Association with GSTP1

Zusterzeel et al. (1999) found that glutathione S-transferase P1 (GSTP1; 134660) is the main GST isoform in normal placental and decidual tissue. In preeclamptic women, they found lower median placental and decidual GSTP1 levels compared to those in controls. Zusterzeel et al. (1999) suggested that reduced levels of GSTP1 in preeclampsia may indicate a decreased capacity of the detoxification system, resulting in a higher susceptibility to preeclampsia. Among 113 preeclampsia trios (mother, father, and baby), Zusterzeel et al. (2002) found an increased frequency of the GSTP1 val105 polymorphism (see 134660.0002) in mothers, fathers, and offspring of preeclamptic pregnancies compared to controls. There was no significant difference of the GSTP1 allele frequencies in preeclamptic mothers, fathers, and offspring. The authors emphasized the paternal contribution to the risk for preeclampsia.

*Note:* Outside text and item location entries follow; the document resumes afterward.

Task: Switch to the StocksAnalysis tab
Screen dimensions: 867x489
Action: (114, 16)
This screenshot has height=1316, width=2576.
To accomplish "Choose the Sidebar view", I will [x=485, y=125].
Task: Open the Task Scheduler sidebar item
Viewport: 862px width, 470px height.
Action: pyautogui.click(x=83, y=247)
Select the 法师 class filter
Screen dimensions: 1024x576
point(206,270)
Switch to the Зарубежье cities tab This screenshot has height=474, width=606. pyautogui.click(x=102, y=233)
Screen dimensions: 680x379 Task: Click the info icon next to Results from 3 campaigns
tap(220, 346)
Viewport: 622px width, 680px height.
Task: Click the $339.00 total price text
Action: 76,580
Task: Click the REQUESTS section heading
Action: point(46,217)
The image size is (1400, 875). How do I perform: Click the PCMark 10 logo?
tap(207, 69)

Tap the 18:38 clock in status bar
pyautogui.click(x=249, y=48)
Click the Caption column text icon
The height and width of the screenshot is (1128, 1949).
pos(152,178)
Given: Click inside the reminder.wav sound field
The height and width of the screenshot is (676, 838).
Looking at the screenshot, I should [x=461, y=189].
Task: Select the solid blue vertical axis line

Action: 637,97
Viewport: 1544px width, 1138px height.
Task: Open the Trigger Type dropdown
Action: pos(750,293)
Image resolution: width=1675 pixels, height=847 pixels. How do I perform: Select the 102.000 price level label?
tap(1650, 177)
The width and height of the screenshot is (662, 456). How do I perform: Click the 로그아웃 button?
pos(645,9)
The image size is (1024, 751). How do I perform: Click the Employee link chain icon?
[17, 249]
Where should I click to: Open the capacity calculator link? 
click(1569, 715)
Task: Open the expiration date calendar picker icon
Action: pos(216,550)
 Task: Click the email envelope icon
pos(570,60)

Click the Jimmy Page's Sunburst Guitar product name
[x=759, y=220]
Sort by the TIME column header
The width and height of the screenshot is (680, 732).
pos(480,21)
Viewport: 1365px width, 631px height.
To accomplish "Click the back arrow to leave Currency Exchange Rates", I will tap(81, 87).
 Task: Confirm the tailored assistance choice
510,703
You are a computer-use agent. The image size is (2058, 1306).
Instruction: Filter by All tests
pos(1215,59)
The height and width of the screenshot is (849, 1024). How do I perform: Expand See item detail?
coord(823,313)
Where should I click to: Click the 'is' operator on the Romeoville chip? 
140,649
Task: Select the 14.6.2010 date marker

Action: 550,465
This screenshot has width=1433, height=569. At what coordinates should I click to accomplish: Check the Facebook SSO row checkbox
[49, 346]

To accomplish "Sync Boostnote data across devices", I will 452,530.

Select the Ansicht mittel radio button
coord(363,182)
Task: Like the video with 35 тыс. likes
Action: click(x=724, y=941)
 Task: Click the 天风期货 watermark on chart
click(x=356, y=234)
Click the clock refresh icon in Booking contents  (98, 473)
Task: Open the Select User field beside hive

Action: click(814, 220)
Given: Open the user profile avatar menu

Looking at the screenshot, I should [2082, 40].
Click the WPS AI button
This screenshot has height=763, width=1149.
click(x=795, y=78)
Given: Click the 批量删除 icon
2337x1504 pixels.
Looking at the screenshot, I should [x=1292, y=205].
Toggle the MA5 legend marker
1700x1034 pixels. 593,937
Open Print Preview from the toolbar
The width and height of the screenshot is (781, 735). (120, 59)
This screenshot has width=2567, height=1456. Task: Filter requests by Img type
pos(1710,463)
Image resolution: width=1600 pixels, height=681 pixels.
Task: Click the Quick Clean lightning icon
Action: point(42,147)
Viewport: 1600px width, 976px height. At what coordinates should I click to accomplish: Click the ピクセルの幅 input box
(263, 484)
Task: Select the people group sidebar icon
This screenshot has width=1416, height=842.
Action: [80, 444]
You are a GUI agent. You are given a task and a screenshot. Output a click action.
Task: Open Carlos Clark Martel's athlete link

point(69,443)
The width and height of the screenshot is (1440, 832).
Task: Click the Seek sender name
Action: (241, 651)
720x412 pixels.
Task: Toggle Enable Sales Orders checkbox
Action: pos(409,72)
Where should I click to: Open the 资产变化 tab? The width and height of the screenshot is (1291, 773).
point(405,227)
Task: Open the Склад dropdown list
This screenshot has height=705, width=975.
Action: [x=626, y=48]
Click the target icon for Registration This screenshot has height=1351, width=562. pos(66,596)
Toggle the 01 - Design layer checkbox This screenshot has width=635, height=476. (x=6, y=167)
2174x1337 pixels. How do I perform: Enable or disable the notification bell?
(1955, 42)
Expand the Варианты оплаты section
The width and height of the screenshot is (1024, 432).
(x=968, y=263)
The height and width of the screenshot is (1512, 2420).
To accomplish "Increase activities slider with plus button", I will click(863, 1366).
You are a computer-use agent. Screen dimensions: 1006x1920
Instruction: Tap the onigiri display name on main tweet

Association with Coagulation Factor V

Brenner et al. (1996) identified the factor V Leiden mutation (R506Q; 612309.0001) in 2 patients with the HELLP syndrome, and Kupferminc et al. (1999) found an association between that mutation and a variety of obstetrical complications, including preeclampsia. Lindqvist et al. (1998), however, found no significant difference in the prevalence of the Leiden mutation between women with preeclampsia and/or intrauterine growth retardation and a control group. In a study of Finnish women, Faisel et al. (2004) found that susceptibility to preeclampsia was associated with a factor V R485K polymorphism but not with the Leiden mutation.

Association with NOS3

In a study of 150 'coloured' South African patients, 50 with normal pregnancies, 50 with severe preeclampsia, and 50 with abruptio placentae, Hillermann et al. (2005) found that the combined frequency of the GT and TT NOS3 variant genotypes was significantly higher in the abruptio placentae group than in the control group (p = 0.006). Among preeclamptic patients who subsequently developed abruptio placentae, the T allele emerged as a major risk factor for the development of abruptio placentae (p less than 0.0001); the T variant did not seem to affect the risk of preeclampsia itself, however.

Animal Model

Kanasaki et al. (2008) showed that pregnant mice deficient in catechol-O-methyltransferase (COMT; 116790) showed a preeclampsia-like phenotype resulting from an absence of 2-methoxyestradiol (2-ME), a natural metabolite of estradiol that is elevated during the third trimester of normal human pregnancy. Administration of 2-ME ameliorated all preeclampsia-like features without toxicity in Comt -/- pregnant mice and suppressed placental hypoxia, Hif1a (603348) expression, and soluble Flt1 (165070) elevation. The levels of COMT and 2-ME were significantly lower in women with severe preeclampsia. Kanasaki et al. (2008) suggested that Comt-null mice may provide a model for preeclampsia and that 2-ME may serve as a diagnostic marker as well as a therapeutic agent for preeclampsia.